Lecture by Dr.Philip Eisenlohr, Michigan State University (3.30pm, 10th Jun 2015)

DEPARTMENT OF MATERIALS ENGINEERING
INDIAN INSTITUTE OF SCIENCE

invites you to a Lecture

by
Dr.Philip Eisenlohr
Michigan State University, East Lansing, MI 48824, United States

&
Prof.Hubert Aaronson Visiting Scientist
Department of Materials Engineering,IISc

entitled

Crystal Plasticity Simulation of Microstructured Materials

Abstract : Bridging from the knowledge about potential deformation
mechanisms at the scale of individual crystals to predictive capabilities
for engineered materials (or structures) frequently requires consideration
of the mechanical response of the microstructure. I will start by briefly
explaining the fundamentals, advantages, and shortcomings of an efficient
methodology to solve mechanical equilibrium in (quasi-) periodic
structures at high spatial resolution. This so-called spectral method is
then contrasted with the more commonly utilized finite element method. In
a second part, recent application examples pertaining to micromechanical
questions will be presented. Among those are the response of
(two-dimensional) monocrystalline stochastic honeycomb structures, the
influence of subsurface grains on surface mechanics, and the relevance of
smaller grains for the overall polycrystal mechanics.

**To-do list**.
a) Set down, word for word, the stretch of the lecture announcement from "Abstract : Bridging" through "overall polycrystal mechanics.".
b) Render this sentence from the lecture announcement in French: "This so-called spectral method is then contrasted with the more commonly utilized finite element method."
c) Extend the lecture announcement on crystal plasticity simulation beyond its final sentence.

**Collected material**.
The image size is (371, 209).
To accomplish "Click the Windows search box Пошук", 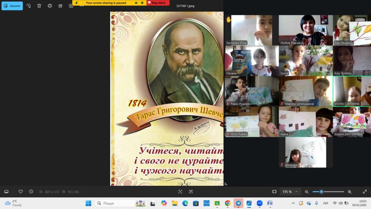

**Answers for this exercise**.
a)
Abstract : Bridging from the knowledge about potential deformation
mechanisms at the scale of individual crystals to predictive capabilities
for engineered materials (or structures) frequently requires consideration
of the mechanical response of the microstructure. I will start by briefly
explaining the fundamentals, advantages, and shortcomings of an efficient
methodology to solve mechanical equilibrium in (quasi-) periodic
structures at high spatial resolution. This so-called spectral method is
then contrasted with the more commonly utilized finite element method. In
a second part, recent application examples pertaining to micromechanical
questions will be presented. Among those are the response of
(two-dimensional) monocrystalline stochastic honeycomb structures, the
influence of subsurface grains on surface mechanics, and the relevance of
smaller grains for the overall polycrystal mechanics.

b) Cette méthode dite spectrale est ensuite mise en regard de la méthode des éléments finis, plus couramment utilisée.

c)
Associate Professor Philip Eisenlohr studied materials science and
engineering at Universität Erlangen–Nürnberg, Germany, and
received his PhD in 2004. Dr. Eisenlohr was research group leader at the
Max-Planck-Institut für Eisenforschung GmbH, Düsseldorf,
Germany, before joining the Michigan State University Chemical Engineering
and Materials Science department in 2013. His research focus is on
mechanics of micro/nano-structured materials with an interest in basic
science of plastic deformation mechanism in metals combined with the
advancement of associated simulation methodologies. His major research
target is the acceleration of materials design through Integrated
Computational Materials Engineering (ICME) based on physically accurate
descriptions of governing mechanisms. Investigated material classes
include high-strength (twinning-induced plasticity) steels, titanium
alloys, and tin-based solders.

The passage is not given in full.